Filter the listing and keep only the lines with the word "agent".

═══

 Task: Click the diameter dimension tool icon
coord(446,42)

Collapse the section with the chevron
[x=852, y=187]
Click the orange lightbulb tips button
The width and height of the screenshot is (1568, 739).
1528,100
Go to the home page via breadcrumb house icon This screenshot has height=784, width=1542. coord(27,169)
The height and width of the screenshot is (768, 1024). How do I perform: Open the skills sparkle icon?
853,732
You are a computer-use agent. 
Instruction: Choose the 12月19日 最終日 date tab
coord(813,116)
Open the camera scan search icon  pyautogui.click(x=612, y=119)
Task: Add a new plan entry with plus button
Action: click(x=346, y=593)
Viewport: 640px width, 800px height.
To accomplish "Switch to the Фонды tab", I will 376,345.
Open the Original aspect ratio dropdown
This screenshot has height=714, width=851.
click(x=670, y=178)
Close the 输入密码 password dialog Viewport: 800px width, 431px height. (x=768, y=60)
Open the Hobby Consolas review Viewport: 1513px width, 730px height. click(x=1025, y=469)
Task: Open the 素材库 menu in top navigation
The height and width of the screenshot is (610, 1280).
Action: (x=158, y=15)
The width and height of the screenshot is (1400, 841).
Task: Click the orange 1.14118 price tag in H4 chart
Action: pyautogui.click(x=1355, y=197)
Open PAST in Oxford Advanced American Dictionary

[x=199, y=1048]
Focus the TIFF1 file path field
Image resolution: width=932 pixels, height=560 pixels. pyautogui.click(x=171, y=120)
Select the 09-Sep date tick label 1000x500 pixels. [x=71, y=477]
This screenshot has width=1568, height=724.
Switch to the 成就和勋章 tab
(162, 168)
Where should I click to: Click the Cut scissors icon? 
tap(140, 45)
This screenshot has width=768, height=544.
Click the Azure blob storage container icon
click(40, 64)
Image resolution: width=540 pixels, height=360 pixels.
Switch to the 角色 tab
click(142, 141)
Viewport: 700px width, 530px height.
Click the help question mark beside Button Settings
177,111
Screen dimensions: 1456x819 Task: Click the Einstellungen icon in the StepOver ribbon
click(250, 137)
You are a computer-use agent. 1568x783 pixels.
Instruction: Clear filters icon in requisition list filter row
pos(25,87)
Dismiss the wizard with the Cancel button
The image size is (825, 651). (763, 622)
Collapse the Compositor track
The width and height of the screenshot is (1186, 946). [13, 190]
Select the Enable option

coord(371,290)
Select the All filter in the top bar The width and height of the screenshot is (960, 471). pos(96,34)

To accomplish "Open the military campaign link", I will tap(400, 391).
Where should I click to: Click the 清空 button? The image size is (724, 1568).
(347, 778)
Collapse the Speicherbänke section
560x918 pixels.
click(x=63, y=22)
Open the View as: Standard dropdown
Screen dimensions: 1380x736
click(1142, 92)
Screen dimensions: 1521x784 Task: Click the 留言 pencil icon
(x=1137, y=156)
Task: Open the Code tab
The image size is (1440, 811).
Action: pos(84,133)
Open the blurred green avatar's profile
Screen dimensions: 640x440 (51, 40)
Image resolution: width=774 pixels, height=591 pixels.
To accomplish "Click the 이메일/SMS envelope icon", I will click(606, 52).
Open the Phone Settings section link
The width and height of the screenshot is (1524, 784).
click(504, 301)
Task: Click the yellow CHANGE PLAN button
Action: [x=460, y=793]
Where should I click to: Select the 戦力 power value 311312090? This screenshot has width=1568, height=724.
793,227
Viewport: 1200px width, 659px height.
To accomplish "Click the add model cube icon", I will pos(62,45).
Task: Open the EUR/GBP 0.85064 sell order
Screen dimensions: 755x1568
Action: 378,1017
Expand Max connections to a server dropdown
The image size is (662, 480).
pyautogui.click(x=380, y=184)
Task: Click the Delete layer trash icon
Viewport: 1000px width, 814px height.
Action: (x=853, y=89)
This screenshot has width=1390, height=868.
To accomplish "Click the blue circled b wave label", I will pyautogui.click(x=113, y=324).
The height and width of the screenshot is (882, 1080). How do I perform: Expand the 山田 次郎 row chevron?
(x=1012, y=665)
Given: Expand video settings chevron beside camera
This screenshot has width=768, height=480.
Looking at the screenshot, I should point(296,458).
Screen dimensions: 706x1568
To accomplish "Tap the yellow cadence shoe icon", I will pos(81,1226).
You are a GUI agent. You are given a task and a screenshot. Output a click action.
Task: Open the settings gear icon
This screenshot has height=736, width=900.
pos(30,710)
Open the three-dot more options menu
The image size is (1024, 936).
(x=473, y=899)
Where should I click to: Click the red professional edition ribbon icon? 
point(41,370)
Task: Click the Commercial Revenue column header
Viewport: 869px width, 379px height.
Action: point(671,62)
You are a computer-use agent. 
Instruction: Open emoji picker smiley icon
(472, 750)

═══

Answer for this exercise:
You are a computer-use agent. 
You are a computer-use agent. 1568x783 pixels.
You are a GUI agent. You are given a task and a screenshot. Output a click action.
You are a computer-use agent. 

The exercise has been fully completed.